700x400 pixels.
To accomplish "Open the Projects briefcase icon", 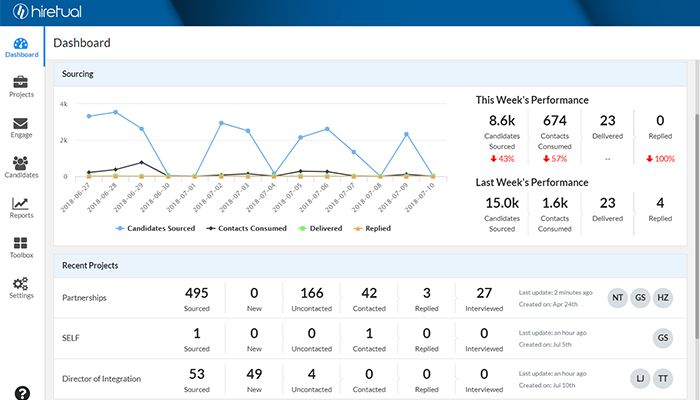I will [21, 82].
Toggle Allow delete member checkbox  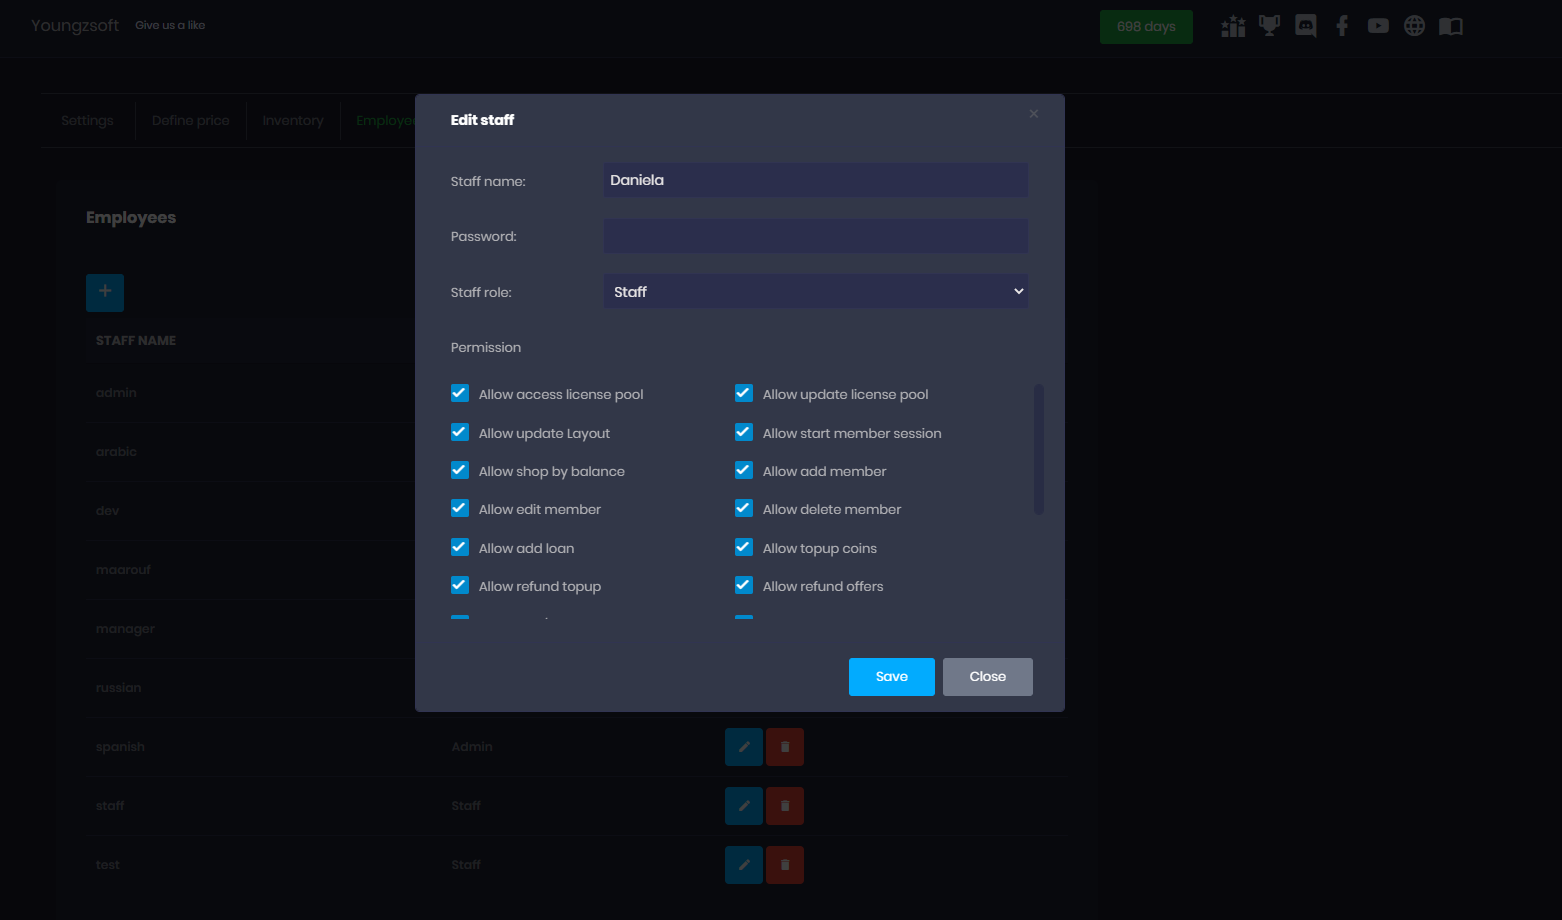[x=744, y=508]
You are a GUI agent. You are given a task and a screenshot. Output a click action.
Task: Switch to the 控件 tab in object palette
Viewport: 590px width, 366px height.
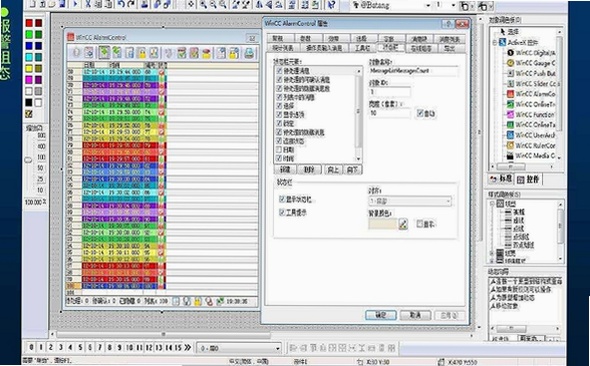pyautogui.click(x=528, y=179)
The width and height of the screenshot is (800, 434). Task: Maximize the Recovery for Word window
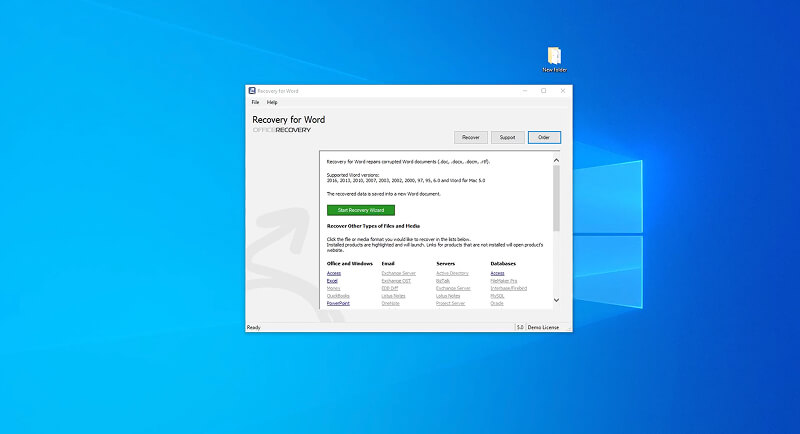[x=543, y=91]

• _Goal of the exercise_
Extract everything in the data from the line containing "You are a GUI" down to the line containing "pyautogui.click(x=528, y=179)", both of those lines included, repeating each line word for word. Omit the pictures from your answer.

• _The completed task_
You are a GUI agent. You are given a task and a screenshot. Output a click action.
Task: Switch to the 控件 tab in object palette
Viewport: 590px width, 366px height.
pyautogui.click(x=528, y=179)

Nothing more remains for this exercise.